Before the rails vs. trails debate has even been resolved, a railroad in the Adirondacks has already found itself at the center of a brand new controversy. It was recently announced that owners of the Saratoga & North Creek Railway plan to store hundreds of decommissioned oil tanker cars on unused sections of track within the Blue Line, and the announcement has environmental groups and concerned citizens up in arms.
The Railway sees tanker car storage as a viable business opportunity that would provide it with funds it has been desperately needing in recent years. With Canada and the United States making changes to tanker car standards, tens of thousands of tankers are being temporarily decommissioned. Owners of the cars are seeking storage options where they can place the cars while they await retrofitting or a trip to the scrap yard.
The Saratoga & North Creek Railway is part of the Iowa Pacific Railroad, which has successfully stored oil tanker cars on unused sections of its track in Colorado. In the Adirondacks, the Railway is eyeing a section of its track that runs through Essex County, the Sanford Lake line, as the ideal location for tanker storage.
While the Railway is certain that this plan would be in its own best interest, environmental groups are hesitant to agree. Although the oil tanker cars will technically be “empty” while stored, The Post Star reported, “A tank car that is considered empty can have up to 200 gallons of liquid inside and can generate significant vapor,” creating a potential for explosion. Iowa Pacific Holdings President Ed Ellis, on the other hand, was noted by The Times Union as saying, “The tankers would contain only oil residue and pose a ‘virtually non-existent’ risk of explosion or fire.”
In addition to the concern surrounding the potential for conflagration, groups have expressed their displeasure about the location of the track the Railway wants to use for storage.
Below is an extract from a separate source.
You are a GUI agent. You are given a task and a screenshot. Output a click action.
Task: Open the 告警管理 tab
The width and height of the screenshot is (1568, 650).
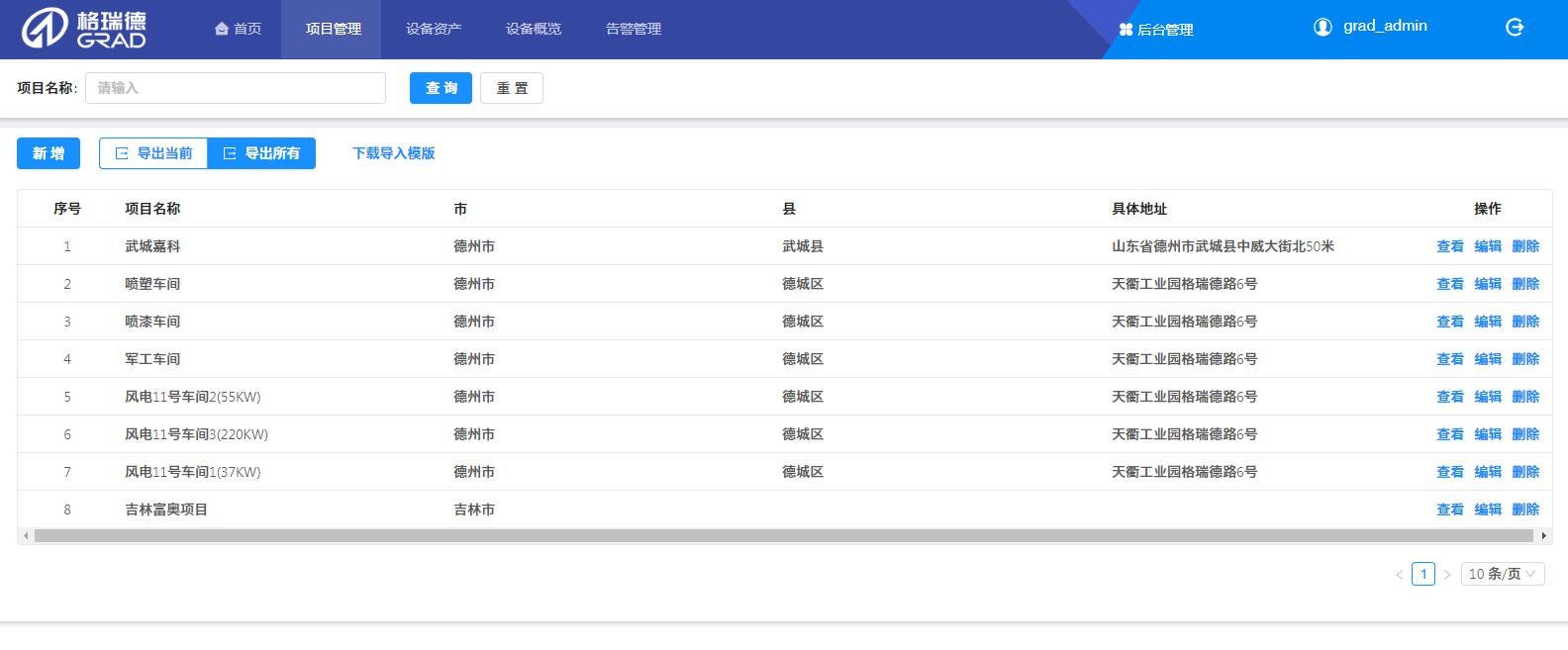click(x=633, y=29)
The Sanford Lake line runs through state forest preserve lands in the heart of the Adirondack Park, and the legality of using such a tract for this purpose is being questioned.
Also up in the air is the matter of approvals that would need to be granted for such a project to move forward. Ellis insists that because the Essex County stretch of track is owned by the railroad, he is able to store cars there, but others are calling for a governmental review of the plan.
What do you think about plans for hundreds of empty oil tanker cars to be stored in the High Peaks? Is this a good strategy to keep a tourist railroad in business, or will it be a potential safety threat and/or scar on the face of the Park?